Par ailleurs, en matière de télécommunications, il est vrai que certaines initiatives sont prises. Dans ce cadre, la CDC, dont la mission est d'apporter sa contribution de partenaire financier, recommande d'attendre quelques semaines pour savoir comment la décentralisation va se préciser, notamment la régionalisation. Il faut donc rester prudent, d'autant plus que la loi est relativement floue en matière d'initiatives des collectivités, ces dernières pouvant toujours être taxées d'opérateurs, fonction qu'elles n'ont pas le droit d'exercer.
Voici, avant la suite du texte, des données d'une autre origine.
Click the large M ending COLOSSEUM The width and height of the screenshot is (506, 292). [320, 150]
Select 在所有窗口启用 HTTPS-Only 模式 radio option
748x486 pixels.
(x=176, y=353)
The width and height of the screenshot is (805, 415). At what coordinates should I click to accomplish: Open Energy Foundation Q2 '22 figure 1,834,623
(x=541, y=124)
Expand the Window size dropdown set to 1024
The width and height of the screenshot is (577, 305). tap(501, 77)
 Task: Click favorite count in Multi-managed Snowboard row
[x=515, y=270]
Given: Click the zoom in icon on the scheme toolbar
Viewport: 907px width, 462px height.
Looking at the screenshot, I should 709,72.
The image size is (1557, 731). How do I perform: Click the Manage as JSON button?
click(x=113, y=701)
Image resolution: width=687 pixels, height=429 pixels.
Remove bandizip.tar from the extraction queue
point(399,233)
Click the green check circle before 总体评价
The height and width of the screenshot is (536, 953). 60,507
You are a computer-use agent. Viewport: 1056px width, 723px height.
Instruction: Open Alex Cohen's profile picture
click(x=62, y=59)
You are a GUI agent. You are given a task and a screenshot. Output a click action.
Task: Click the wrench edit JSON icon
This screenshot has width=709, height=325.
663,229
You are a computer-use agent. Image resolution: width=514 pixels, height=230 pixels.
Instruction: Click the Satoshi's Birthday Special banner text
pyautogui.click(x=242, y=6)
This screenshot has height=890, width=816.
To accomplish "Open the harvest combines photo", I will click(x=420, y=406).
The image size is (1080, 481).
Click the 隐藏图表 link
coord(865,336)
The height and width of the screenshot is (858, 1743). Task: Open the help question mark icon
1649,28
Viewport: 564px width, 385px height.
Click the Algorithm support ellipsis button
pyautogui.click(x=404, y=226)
Pour autant, la difficulté est que les maires des communes sont sous pression parce que le conseil d'administration de France Télécom a décidé d'ouvrir le haut débit par le biais de l'ADSL, qui permet d'utiliser les fils existants et d'augmenter le débit de 50 fois. Pour ma part, je pense que ce débit sera rapidement insuffisant par rapport à celui qui sera offert par la fibre optique, la boucle locale radio ou le satellite. Nous ne devons donc pas laisser les collectivités de moins de 3 500 habitants contractualiser dans n'importe quelles conditions financières. Actuellement, la Commission supérieure du service public des Postes et des Télécommunications fait pression sur France Télécom pour que ce dernier retienne un critère économique et non de population. En effet, certaines communes touristiques de 2 000 habitants font l'objet de 50 demandes de raccordements à l'ADSL, alors que des communes de 5 000 habitants en milieu rural ne regroupent pas plus d'une dizaine de demandes.

Par exemple, le lac d'Annecy dispose d'une fibre optique qui longe ses deux rives. Pour autant, France Télécom souhaite imposer le recours à l'ADSL, en demandant une contribution financière aux communes. En fait, certaines entreprises, activités économiques ou certains particuliers seraient raccordables directement à la fibre optique, c'est-à-dire au vrai haut débit ; ils sont obligés d'utiliser l'ADSL, dont le débit est restreint. Cela conduit à mettre les collectivités locales dans une situation très délicate vis-à-vis de leur population.

M. Jean-Paul Amoudry - Je vous remercie, en excusant le Président Jacques Blanc retenu par d'autres obligations.